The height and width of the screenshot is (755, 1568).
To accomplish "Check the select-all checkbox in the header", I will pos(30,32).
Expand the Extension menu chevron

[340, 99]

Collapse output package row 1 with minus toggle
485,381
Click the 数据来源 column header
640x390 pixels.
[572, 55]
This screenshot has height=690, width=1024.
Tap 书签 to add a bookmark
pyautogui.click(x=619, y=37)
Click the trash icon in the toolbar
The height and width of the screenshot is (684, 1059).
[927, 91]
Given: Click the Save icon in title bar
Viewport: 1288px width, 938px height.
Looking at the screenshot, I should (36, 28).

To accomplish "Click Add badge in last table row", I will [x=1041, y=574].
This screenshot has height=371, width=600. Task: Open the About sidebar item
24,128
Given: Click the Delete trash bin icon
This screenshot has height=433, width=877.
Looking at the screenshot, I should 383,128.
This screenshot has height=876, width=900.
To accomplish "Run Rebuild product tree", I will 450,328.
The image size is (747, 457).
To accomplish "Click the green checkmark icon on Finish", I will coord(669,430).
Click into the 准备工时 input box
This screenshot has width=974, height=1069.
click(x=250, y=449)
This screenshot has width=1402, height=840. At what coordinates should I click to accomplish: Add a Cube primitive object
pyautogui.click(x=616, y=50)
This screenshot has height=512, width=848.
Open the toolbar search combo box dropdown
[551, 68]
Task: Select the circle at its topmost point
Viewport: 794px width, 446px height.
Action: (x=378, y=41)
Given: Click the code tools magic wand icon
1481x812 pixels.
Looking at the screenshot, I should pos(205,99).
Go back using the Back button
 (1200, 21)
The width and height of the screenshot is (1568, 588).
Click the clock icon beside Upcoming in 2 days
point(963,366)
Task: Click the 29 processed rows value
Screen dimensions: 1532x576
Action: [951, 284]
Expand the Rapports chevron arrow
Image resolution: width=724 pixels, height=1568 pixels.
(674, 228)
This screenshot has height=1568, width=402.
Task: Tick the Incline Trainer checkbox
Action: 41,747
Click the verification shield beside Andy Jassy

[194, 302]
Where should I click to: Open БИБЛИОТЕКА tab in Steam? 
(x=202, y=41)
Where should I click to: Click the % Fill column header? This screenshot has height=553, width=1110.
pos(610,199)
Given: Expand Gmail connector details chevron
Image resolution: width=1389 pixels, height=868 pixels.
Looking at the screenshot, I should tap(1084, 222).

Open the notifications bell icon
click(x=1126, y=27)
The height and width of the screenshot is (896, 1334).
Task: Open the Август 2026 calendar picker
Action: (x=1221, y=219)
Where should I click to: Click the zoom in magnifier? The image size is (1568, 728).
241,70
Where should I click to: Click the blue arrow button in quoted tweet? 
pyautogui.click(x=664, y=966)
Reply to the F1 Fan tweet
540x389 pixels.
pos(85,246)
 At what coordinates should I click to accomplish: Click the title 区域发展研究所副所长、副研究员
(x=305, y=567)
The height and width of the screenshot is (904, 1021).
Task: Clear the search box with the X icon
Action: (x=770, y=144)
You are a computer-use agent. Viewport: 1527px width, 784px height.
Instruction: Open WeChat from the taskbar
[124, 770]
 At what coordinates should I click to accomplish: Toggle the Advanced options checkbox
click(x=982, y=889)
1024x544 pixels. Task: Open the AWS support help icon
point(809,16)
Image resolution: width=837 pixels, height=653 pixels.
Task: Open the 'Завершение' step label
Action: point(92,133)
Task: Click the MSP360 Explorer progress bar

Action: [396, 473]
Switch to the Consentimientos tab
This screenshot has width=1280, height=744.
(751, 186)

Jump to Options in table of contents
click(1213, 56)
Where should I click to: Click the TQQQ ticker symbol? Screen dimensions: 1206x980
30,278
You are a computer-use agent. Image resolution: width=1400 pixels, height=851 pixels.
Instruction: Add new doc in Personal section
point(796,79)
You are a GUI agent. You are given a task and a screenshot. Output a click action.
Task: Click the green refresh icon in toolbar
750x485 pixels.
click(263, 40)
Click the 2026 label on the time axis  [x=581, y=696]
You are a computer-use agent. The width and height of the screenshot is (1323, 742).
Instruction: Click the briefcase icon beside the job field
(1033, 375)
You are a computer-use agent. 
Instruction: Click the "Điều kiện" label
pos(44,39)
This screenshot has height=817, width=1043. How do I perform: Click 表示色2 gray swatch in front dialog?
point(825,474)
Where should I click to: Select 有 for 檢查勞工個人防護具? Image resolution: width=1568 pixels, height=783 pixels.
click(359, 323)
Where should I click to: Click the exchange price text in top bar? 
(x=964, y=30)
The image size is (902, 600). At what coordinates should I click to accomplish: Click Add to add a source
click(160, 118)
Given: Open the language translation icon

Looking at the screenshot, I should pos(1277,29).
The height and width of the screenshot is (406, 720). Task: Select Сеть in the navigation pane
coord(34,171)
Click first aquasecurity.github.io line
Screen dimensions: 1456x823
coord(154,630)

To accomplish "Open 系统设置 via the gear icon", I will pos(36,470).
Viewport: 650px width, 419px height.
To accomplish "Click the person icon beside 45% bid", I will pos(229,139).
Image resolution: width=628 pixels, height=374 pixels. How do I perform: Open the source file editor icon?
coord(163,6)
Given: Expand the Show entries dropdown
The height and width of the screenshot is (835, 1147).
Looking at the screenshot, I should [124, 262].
........
Please set out all of the material above as a numbered list, one line per item, with the blank lines left out.

1. The height and width of the screenshot is (755, 1568).
2. To accomplish "Check the select-all checkbox in the header", I will pos(30,32).
3. Expand the Extension menu chevron
4. [340, 99]
5. Collapse output package row 1 with minus toggle
6. 485,381
7. Click the 数据来源 column header
8. 640x390 pixels.
9. [572, 55]
10. This screenshot has height=690, width=1024.
11. Tap 书签 to add a bookmark
12. pyautogui.click(x=619, y=37)
13. Click the trash icon in the toolbar
14. The height and width of the screenshot is (684, 1059).
15. [927, 91]
16. Given: Click the Save icon in title bar
17. Viewport: 1288px width, 938px height.
18. Looking at the screenshot, I should (36, 28).
19. To accomplish "Click Add badge in last table row", I will [x=1041, y=574].
20. This screenshot has height=371, width=600. Task: Open the About sidebar item
21. 24,128
22. Given: Click the Delete trash bin icon
23. This screenshot has height=433, width=877.
24. Looking at the screenshot, I should 383,128.
25. This screenshot has height=876, width=900.
26. To accomplish "Run Rebuild product tree", I will 450,328.
27. The image size is (747, 457).
28. To accomplish "Click the green checkmark icon on Finish", I will coord(669,430).
29. Click into the 准备工时 input box
30. This screenshot has width=974, height=1069.
31. click(x=250, y=449)
32. This screenshot has width=1402, height=840. At what coordinates should I click to accomplish: Add a Cube primitive object
33. pyautogui.click(x=616, y=50)
34. This screenshot has height=512, width=848.
35. Open the toolbar search combo box dropdown
36. [551, 68]
37. Task: Select the circle at its topmost point
38. Viewport: 794px width, 446px height.
39. Action: (x=378, y=41)
40. Given: Click the code tools magic wand icon
41. 1481x812 pixels.
42. Looking at the screenshot, I should pos(205,99).
43. Go back using the Back button
44.  (1200, 21)
45. The width and height of the screenshot is (1568, 588).
46. Click the clock icon beside Upcoming in 2 days
47. point(963,366)
48. Task: Click the 29 processed rows value
49. Screen dimensions: 1532x576
50. Action: [951, 284]
51. Expand the Rapports chevron arrow
52. Image resolution: width=724 pixels, height=1568 pixels.
53. (674, 228)
54. This screenshot has height=1568, width=402.
55. Task: Tick the Incline Trainer checkbox
56. Action: 41,747
57. Click the verification shield beside Andy Jassy
58. [194, 302]
59. Where should I click to: Open БИБЛИОТЕКА tab in Steam? 
60. (x=202, y=41)
61. Where should I click to: Click the % Fill column header? This screenshot has height=553, width=1110.
62. pos(610,199)
63. Given: Expand Gmail connector details chevron
64. Image resolution: width=1389 pixels, height=868 pixels.
65. Looking at the screenshot, I should tap(1084, 222).
66. Open the notifications bell icon
67. click(x=1126, y=27)
68. The height and width of the screenshot is (896, 1334).
69. Task: Open the Август 2026 calendar picker
70. Action: (x=1221, y=219)
71. Where should I click to: Click the zoom in magnifier? The image size is (1568, 728).
72. 241,70
73. Where should I click to: Click the blue arrow button in quoted tweet? 
74. pyautogui.click(x=664, y=966)
75. Reply to the F1 Fan tweet
76. 540x389 pixels.
77. pos(85,246)
78.  At what coordinates should I click to accomplish: Click the title 区域发展研究所副所长、副研究员
79. (x=305, y=567)
80. The height and width of the screenshot is (904, 1021).
81. Task: Clear the search box with the X icon
82. Action: (x=770, y=144)
83. You are a computer-use agent. Viewport: 1527px width, 784px height.
84. Instruction: Open WeChat from the taskbar
85. [124, 770]
86.  At what coordinates should I click to accomplish: Toggle the Advanced options checkbox
87. click(x=982, y=889)
88. 1024x544 pixels. Task: Open the AWS support help icon
89. point(809,16)
90. Image resolution: width=837 pixels, height=653 pixels.
91. Task: Open the 'Завершение' step label
92. Action: point(92,133)
93. Task: Click the MSP360 Explorer progress bar
94. Action: [396, 473]
95. Switch to the Consentimientos tab
96. This screenshot has width=1280, height=744.
97. (751, 186)
98. Jump to Options in table of contents
99. click(1213, 56)
100. Where should I click to: Click the TQQQ ticker symbol? Screen dimensions: 1206x980
101. 30,278
102. You are a computer-use agent. Image resolution: width=1400 pixels, height=851 pixels.
103. Instruction: Add new doc in Personal section
104. point(796,79)
105. You are a GUI agent. You are given a task and a screenshot. Output a click action.
106. Task: Click the green refresh icon in toolbar
107. 750x485 pixels.
108. click(263, 40)
109. Click the 2026 label on the time axis  [x=581, y=696]
110. You are a computer-use agent. The width and height of the screenshot is (1323, 742).
111. Instruction: Click the briefcase icon beside the job field
112. (1033, 375)
113. You are a computer-use agent. 
114. Instruction: Click the "Điều kiện" label
115. pos(44,39)
116. This screenshot has height=817, width=1043. How do I perform: Click 表示色2 gray swatch in front dialog?
117. point(825,474)
118. Where should I click to: Select 有 for 檢查勞工個人防護具? Image resolution: width=1568 pixels, height=783 pixels.
119. click(359, 323)
120. Where should I click to: Click the exchange price text in top bar? 
121. (x=964, y=30)
122. The image size is (902, 600). At what coordinates should I click to accomplish: Click Add to add a source
123. click(160, 118)
124. Given: Open the language translation icon
125. Looking at the screenshot, I should pos(1277,29).
126. The height and width of the screenshot is (406, 720). Task: Select Сеть in the navigation pane
127. coord(34,171)
128. Click first aquasecurity.github.io line
129. Screen dimensions: 1456x823
130. coord(154,630)
131. To accomplish "Open 系统设置 via the gear icon", I will pos(36,470).
132. Viewport: 650px width, 419px height.
133. To accomplish "Click the person icon beside 45% bid", I will pos(229,139).
134. Image resolution: width=628 pixels, height=374 pixels. How do I perform: Open the source file editor icon?
135. coord(163,6)
136. Given: Expand the Show entries dropdown
137. The height and width of the screenshot is (835, 1147).
138. Looking at the screenshot, I should [124, 262].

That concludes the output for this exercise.